Both these quotations highlight the importance of Islam as a religion of chastity and tolerance. The pioneering leader of counter-terrorism, Bush, avers his appreciation to Islamic traditions while he condemns the Muslims, namely the radical and fundamentalist, to be hijackers of the traditions.
Going a bit deeper, Bush is exercising here his hegemonic power over "the so called terrorist" in confining their identity to the stereotypical identifications given by the Orientalists to Muslims.
The first Afro-American president, Barak Obama, didn't go further from the Bush stance in his conception of Islam as a faith of peace. However, the latter sought common and overlapping tenets that can guarantee convergence than divergence and peace rather that confrontation between the west and Muslims.
Given that Muslims are currently the largest religious minority in western Europe, the uprising of Islam is at the heart of questions, doubts and often violent oppositions. 'More than any other religion today, the forms of identifying oneself as a Muslim are profoundly inand#64258;uenced by a narrative that circulates a whole series of images and stereotypes portraying Islam as religiously, culturally, and politically foreign.' (Jocelyne Cesari, 2006:50)
Putting European Muslims identity in context, it is quite lucid that Muslims identity in Europe was subjected to changes. Any change in the dominant discourse about Islam is likely to generate a new structure and framework for shaping the identity.

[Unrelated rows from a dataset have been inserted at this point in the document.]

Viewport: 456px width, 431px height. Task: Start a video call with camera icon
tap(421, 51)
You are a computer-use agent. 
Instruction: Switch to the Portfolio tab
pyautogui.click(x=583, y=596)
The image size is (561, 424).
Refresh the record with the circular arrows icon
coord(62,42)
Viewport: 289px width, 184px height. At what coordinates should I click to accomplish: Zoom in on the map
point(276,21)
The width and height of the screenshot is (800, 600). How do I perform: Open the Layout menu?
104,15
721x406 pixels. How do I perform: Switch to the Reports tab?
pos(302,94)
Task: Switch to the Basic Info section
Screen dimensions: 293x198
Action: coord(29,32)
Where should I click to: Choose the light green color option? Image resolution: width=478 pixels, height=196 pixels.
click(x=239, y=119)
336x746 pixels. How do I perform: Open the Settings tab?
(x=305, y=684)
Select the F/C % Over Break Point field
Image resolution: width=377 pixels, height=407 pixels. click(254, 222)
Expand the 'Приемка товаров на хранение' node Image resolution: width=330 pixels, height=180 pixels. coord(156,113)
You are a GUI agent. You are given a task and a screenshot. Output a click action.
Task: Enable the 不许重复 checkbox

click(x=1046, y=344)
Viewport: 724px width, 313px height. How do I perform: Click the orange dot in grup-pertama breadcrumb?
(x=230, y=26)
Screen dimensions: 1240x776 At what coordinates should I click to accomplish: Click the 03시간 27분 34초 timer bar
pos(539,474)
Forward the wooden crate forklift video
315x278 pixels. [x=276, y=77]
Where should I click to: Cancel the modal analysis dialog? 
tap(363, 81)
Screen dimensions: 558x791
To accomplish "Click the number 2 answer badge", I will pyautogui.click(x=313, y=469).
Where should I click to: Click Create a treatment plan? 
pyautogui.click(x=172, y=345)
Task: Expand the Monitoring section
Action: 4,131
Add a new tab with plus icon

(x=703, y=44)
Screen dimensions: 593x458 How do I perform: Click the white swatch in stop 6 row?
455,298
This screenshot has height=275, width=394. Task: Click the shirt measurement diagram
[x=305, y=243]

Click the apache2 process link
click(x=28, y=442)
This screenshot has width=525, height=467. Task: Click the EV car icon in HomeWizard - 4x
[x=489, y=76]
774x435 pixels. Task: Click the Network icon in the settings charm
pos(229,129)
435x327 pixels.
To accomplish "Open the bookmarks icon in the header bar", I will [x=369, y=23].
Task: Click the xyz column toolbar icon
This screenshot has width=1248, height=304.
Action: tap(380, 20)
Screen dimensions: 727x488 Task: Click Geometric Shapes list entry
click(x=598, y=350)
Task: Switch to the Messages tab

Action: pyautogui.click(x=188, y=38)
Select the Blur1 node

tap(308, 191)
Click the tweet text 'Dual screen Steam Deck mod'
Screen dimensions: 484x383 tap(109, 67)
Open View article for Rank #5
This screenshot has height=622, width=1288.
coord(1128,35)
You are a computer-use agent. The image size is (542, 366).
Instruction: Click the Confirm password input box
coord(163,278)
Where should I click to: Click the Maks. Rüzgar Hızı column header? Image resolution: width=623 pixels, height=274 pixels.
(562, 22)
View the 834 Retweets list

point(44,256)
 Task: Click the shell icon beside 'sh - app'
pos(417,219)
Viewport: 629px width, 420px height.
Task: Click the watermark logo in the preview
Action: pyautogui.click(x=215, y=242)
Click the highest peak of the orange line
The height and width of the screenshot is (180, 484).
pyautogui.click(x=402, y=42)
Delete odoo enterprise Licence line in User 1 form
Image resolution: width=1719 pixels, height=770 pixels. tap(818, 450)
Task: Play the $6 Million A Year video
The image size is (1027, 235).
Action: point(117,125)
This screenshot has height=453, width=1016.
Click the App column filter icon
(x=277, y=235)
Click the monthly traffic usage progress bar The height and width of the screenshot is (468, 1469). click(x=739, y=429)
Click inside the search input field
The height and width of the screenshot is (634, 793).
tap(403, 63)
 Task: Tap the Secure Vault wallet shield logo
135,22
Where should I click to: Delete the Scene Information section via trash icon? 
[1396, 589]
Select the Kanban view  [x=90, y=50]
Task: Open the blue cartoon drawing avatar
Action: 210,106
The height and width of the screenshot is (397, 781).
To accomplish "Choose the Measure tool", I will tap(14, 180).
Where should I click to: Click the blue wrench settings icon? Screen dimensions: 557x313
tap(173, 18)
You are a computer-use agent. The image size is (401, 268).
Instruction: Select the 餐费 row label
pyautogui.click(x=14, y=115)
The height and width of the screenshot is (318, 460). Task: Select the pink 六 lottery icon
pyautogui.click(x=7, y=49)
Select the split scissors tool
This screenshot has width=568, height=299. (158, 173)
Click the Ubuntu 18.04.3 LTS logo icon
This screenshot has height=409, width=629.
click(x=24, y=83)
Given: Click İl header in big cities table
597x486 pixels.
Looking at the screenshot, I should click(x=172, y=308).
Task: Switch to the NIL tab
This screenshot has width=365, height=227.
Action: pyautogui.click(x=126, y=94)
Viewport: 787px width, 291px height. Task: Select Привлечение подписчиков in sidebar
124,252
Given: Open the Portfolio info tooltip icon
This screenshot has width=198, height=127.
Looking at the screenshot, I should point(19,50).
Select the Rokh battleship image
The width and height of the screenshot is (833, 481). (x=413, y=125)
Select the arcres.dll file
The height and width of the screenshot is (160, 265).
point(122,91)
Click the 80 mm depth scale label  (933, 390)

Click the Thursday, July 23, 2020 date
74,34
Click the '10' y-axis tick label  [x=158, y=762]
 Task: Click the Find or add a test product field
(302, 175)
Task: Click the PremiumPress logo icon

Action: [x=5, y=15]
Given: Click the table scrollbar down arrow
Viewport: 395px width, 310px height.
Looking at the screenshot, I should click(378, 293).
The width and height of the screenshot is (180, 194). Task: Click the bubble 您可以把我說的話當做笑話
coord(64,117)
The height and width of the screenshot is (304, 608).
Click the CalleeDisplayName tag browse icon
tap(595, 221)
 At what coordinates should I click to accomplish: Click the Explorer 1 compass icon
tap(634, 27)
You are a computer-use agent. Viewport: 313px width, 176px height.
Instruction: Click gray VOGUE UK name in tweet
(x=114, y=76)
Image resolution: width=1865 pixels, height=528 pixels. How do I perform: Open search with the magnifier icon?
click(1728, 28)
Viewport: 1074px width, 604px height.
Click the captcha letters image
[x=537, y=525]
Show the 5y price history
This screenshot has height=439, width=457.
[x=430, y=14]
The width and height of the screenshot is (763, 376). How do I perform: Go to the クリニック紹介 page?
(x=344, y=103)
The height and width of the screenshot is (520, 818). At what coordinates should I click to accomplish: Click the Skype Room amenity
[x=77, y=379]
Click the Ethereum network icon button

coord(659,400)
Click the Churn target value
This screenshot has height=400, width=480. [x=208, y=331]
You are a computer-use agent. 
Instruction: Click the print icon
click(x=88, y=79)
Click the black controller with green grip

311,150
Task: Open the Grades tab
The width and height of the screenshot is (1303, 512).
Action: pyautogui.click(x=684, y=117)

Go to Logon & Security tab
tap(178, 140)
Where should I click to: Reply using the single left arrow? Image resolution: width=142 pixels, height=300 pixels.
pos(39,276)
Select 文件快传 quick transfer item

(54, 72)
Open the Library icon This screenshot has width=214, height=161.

Muslims in Europe are no longer in control of these processes, and the discourse about Islam is imposed upon them. .
The centuries of confrontation between Muslims and Europe are deeply rooted in the modern European perception of Islam. What the Europeans claim to know about Islam is to a large extent the product of a vision constructed upon centuries of discord.
In an attempt to get rid of these fixed images and inferior identities, European Muslims can take various forms of resistance. Avoidance is of the form in which the Muslims attempt to get separated from the non-Muslims by developing a sectarian usage of Islamic religious beliefs.
Secondly, they can assume opposing standpoints to the dominant European discourse without being violent. For instance, the insistence of the French Muslims to wear veils in public institutions is a lucid form of that resistance.
Because of the shattered Muslims identity in Europe, Islam is likely to be a target of criticism and mockery from the part of the powerful western discourse. The latter has an intended tendency to correlate the Islamic theology with failure and poverty. It tends to condemn Islam to be the cause of misery and failure.
Talking about the universal dimension of Muslims identity, and in the world of individualism and globalization, Islam however stands as unifying force between various communities, races and ethnicities.
Islam seeks to forge one typical identity by reinforcing solidarity and convergence between the believers. However, did Islam succeed to forge that single identity within the Diasporic Muslim communities in Europe? Do the European Muslims view their identities from the ethnic or Islamic standpoint?
On the ground, the European Muslim identity exists in plurality and manifest in many forms. The global Muslim identity is strongly defended by the political and religious movement that accentuates the affinity and links to the community of believers.
However, the ethnic groups and cultural belongs are strongly noticeable in the practices of the European Muslims. It should be noted that ethnicity plays a vital role in the definition of Islamic identities.
Moroccan immigrants in France exhibit practices quite different to the other immigrants from Turkey or Middle East. Their Islamic practices differ in the rituals of festivities and ways of celebrating Islamic ceremonies. The priority of ethnicity over the religion sound great with believers who don't practice.
The ambivalence we have witnessed while trying to define the European Muslim identity is getting much stronger. The attempts to Europeanize Islam and affect its subjects looms quite paradoxical.
Alongside the various identities that define the European Muslims, Islamic tradition looms as great unifying peaceful religion. Any form of identity based on ethnicity or extremism is likely to be destructive and distortive to the Ethical text. The individual perception of Islam should be acknowledged. The use of the logic that takes into concerns the spatial and temporal factors in perceiving the tradition of Islam should be reinforced.
In this wave of optimistic change, the European discourse has to be more flexible and tolerant. The stereotypical images have to be vanished and altered with fraternal and altruistic actions. Public institutions have to be more diversified in response to the cultural and religious diversity. These institutions have to open a line of negotiation between citizens namely the European Muslims rather than imposing and structuring their identities.


References
- Daly, M.B. Making Muslim Space in North America and Europe. University
of California Press 1996.

- Hellyer, H.A. Muslims of Europe: The 'other' Europeans. Edinburgh
University Press, 2009.
- Jocelyne, C. 'Muslim minorities in Europe: the silent revolution', in John Esposito and Francois Burgat (eds.), Modernizing Islam: religion in the public sphere in the Middle East and in Europe, New Brunswick, NJ: Rutgers University Press, New Brunswick, NJ, 2003
- Leiken, S. Europe's Angry Muslims. Oxford University Press, 2009.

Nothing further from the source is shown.